== DATA RECORDS ==

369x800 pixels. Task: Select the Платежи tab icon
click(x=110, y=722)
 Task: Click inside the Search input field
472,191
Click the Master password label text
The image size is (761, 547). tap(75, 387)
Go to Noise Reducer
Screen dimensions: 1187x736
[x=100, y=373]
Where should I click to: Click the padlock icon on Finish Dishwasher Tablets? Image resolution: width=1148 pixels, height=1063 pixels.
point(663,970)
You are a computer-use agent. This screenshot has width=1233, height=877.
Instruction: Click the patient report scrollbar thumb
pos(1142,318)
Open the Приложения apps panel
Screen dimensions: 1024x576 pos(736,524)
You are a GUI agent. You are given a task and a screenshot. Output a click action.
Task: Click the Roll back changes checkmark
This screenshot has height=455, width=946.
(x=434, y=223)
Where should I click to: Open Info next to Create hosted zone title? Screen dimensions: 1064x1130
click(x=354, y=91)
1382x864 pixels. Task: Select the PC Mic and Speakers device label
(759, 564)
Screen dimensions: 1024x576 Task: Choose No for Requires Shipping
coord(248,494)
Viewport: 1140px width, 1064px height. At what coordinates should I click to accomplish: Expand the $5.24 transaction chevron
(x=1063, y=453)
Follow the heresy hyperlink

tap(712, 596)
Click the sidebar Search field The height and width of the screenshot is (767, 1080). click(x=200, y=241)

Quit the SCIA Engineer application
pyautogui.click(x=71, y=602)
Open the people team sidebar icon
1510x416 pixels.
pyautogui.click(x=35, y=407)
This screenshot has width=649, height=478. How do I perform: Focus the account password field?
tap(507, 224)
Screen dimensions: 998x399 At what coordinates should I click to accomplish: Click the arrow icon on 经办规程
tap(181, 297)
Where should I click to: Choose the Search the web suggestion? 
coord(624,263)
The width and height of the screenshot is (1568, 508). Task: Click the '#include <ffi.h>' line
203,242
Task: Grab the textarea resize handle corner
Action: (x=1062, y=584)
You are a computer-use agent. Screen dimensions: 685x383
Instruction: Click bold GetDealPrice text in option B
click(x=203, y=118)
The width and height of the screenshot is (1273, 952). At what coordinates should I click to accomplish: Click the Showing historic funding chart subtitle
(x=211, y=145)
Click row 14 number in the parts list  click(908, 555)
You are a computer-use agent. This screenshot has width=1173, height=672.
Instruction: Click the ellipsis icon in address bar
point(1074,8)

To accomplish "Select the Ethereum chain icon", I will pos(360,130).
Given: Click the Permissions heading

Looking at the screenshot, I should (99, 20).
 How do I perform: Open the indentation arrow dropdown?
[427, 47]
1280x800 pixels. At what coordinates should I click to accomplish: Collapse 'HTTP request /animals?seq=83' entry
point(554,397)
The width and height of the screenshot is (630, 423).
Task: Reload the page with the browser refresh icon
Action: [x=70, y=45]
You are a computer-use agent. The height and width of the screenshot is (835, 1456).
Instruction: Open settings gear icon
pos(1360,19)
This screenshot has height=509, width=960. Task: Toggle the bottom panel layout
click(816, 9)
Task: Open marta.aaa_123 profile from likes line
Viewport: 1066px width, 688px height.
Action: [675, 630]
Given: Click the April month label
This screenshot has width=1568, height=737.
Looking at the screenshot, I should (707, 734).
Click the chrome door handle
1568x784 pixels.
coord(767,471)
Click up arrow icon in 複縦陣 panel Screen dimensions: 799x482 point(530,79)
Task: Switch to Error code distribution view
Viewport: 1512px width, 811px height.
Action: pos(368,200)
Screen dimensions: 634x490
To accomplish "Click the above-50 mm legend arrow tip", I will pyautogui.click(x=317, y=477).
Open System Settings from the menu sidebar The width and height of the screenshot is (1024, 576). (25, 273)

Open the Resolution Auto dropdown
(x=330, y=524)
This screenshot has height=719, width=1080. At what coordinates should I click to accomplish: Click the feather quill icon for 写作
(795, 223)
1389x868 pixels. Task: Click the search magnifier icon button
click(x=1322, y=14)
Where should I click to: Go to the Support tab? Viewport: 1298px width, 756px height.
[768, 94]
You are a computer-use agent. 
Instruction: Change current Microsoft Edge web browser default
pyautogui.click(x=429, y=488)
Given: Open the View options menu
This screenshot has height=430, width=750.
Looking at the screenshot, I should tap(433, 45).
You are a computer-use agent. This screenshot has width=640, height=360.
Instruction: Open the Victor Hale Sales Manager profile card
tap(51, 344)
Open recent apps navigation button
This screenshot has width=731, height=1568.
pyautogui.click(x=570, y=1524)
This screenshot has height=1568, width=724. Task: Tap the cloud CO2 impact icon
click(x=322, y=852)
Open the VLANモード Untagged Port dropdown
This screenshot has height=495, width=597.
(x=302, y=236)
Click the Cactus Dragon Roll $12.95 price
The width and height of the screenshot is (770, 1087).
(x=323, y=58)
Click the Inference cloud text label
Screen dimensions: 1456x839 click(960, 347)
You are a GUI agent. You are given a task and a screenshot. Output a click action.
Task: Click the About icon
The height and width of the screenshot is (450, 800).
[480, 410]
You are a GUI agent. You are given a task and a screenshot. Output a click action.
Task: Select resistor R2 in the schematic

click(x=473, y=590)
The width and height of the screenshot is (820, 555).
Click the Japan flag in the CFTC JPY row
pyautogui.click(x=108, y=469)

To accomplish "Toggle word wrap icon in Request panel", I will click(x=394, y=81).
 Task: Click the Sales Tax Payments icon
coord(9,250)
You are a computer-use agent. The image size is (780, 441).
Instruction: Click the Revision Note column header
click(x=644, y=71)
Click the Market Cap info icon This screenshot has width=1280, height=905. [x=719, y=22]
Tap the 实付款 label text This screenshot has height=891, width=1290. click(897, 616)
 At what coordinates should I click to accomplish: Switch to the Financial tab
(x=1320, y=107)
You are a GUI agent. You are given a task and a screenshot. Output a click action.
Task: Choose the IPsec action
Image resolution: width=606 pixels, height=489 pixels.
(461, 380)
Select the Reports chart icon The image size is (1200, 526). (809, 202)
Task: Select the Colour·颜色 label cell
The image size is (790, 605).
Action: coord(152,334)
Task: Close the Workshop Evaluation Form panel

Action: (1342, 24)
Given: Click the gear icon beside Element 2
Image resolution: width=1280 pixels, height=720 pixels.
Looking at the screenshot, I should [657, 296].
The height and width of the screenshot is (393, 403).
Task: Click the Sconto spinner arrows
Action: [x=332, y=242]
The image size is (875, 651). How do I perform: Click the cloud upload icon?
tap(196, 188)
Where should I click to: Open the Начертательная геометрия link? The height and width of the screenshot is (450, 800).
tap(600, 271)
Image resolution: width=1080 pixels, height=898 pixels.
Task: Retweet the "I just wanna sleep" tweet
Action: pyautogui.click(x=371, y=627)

===

BRIEF » Which of the lines above carry the string "will"? Pick them out and copy them.

EXERCISE OUTPUT »
To accomplish "Select the Ethereum chain icon", I will pos(360,130).
To accomplish "Click the above-50 mm legend arrow tip", I will pyautogui.click(x=317, y=477).
To accomplish "Toggle word wrap icon in Request panel", I will click(x=394, y=81).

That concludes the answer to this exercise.